Re: [PATCH, RFC] xfs: use per-AG reservations for the finobt

"Darrick J. Wong" <darrick.wong@xxxxxxxxxx> · Fri, 13 Jan 2017 22:22:10 -0800

On Fri, Jan 13, 2017 at 06:43:00PM +0100, Christoph Hellwig wrote:
> On Tue, Jan 03, 2017 at 11:24:26AM -0800, Darrick J. Wong wrote:
> > ...and so here we calculate the number of blocks needed to store the
> > maximum number of finobt records possible for an AG.  IIRC, each *inobt
> > record refers to a single chunk of 64 inodes (or at least a theoretical
> > chunk in the spinodes=1 case), so I think we can reduce the reservation
> > to...
> > 
> > nr = m_sb.sb_agblocks * m_sb.sb_inopblock / XFS_INODES_PER_CHUNK;
> > return xfs_inobt_calc_size(mp, nr);
> > 
> > ...right?
> 
> Yes, that should reduce the reservation quite a bit.
> 
> > This requires us to traverse all the blocks in the finobt at mount time,
> > which isn't necessarily quick.  For refcount/rmap we cache the number of
> > tree blocks in the AGF to speed this up... but it was easy to sneak that
> > into the disk format. :)
> 
> But for finobt it's too late to do that without another incompatible
> feature flag.

Agree.

> > For finobt I wonder if one could defer the block counting work to a
> > separate thread if the AG has enough free blocks to cover, say, 10x the
> > maximum reservation?  Though that could be racy and maybe finobts are
> > small enough that the impact on mount time is low anyway?
> 
> Usually they are small.  And if they aren't - well that's life.
> 
> I don't think anync counting for a reservation is a good idea.  If we
> see a problem with the time needed to count in practice we'll have to
> keep a count an introduce a feature flag.

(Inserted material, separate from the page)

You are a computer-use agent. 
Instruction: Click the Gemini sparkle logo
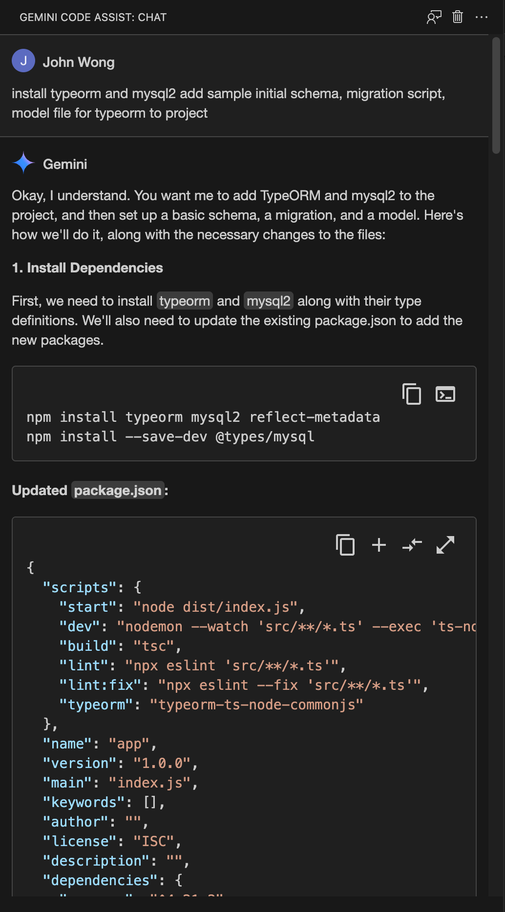(23, 163)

Yeah, that seems less tricky to get right.

> > There's also the unsolved problem of what happens if we mount and find
> > agf_freeblks < (sum(ask) - sum(used)) -- right now we eat that state and
> > hope that we don't later ENOSPC and crash.
> 
> Yes.  Which is exactly the situation we would have without this
> patch anyway..
> 
> > But as for retroactively adding AG reservations for an existing tree, I
> > guess we'll have to come up with a strategy for dealing with
> > insufficient free blocks.  I suppose one could try to use xfs_fsr to
> > move large contiguous extents to a less full AG, if there are any...
> 
> Eww.  We could just fall back to the old code before this patch,
> which would then eventually shut down..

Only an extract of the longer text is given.